The actual monad is the full state transforming and value returning function. This is very abstract.

Most functions you’ll be writing will return a function that takes state and outputs (val, state) pair. It’s weird.

Though I’d try doing it in python. It is sticky. Maybe I need to churn through it a bit more. The fact that I need to keep putting those toss away functions in there seems strange. Perhaps I need a bit more think. Although the do notation does expand out to that often I think.

# This is horrific

#currying would help correspondence to haskell. Then push(a,stack): would be the same as push(a): return lambda stack
def push(a):
	return lambda stack: (None, [a] + stack)


pop = lambda stack:  (stack[0], stack[1:])
def myreturn(x):
	return lambda stack: (x, stack)

def runStackFunc(statefulstackfunc):
	return statefulstackfunc([])

#state -> (val ,state)
def bind(statemanip, regtostatemanip):       #  return val  #state
	return lambda state: regtostatemanip(statemanip(state)[0])(statemanip(state)[1])

#Do notation is also pretty clutch.

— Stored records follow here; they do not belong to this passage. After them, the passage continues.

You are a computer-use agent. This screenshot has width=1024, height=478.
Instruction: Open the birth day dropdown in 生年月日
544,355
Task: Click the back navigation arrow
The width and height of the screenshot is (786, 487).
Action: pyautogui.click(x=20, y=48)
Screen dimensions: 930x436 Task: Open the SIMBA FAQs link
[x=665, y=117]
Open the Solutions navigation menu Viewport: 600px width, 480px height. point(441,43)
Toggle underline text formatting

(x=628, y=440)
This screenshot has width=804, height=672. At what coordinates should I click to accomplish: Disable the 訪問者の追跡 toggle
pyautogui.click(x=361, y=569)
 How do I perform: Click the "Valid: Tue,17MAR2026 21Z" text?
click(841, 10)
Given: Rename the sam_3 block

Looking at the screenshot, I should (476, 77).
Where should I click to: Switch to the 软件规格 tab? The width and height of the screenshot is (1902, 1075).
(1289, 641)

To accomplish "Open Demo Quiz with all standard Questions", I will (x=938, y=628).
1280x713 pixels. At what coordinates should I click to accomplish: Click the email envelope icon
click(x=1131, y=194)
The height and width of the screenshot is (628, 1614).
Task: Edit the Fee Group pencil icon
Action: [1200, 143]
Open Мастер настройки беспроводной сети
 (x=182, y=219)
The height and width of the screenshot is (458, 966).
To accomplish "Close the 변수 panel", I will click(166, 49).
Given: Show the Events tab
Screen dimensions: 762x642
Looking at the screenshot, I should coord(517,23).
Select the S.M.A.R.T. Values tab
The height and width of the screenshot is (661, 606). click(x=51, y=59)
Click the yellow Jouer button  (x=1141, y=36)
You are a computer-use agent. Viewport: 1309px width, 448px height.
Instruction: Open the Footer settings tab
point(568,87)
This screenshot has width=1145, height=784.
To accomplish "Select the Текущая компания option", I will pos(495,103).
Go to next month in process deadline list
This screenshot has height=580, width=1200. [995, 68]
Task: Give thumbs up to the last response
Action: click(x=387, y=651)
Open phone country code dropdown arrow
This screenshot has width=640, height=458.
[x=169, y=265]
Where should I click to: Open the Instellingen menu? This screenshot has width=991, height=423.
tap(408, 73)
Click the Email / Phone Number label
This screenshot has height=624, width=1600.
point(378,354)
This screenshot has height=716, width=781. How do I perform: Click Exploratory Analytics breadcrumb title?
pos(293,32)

You need to toss the value a lot

print runStackFunc(bind(bind(bind(push(1), lambda _ : push(2)), lambda __ :pop), push))
# associativity?  The value tossing lambdas need to be switched outside of the binds. That seems weird
print runStackFunc(bind(push(1), lambda _ :bind( push(2), lambda __: bind(pop, push))))

print runStackFunc(bind(bind(push(1), lambda _: push(2)), lambda __: bind(pop, push)))

It is neato how the associativity kind of works.

Edit:

I later realized I had forgotten » aka then

'''
def then(statemanip, dontneednothin):
	return lambda state: (dontneednothin(statemanip(state)[1]))
'''
#More general 
def then(statemanip, dontneednothin):
	return bind(statemanip, lambda _: dontneednothin)

print runStackFunc(bind(then(then(push(1), push(2)), pop), push))

Pretty straightforward. Just added in the throwaway lambda into a function. Can do this manually or by referring back to bind (which is better since then basically just has the logic of bind in it).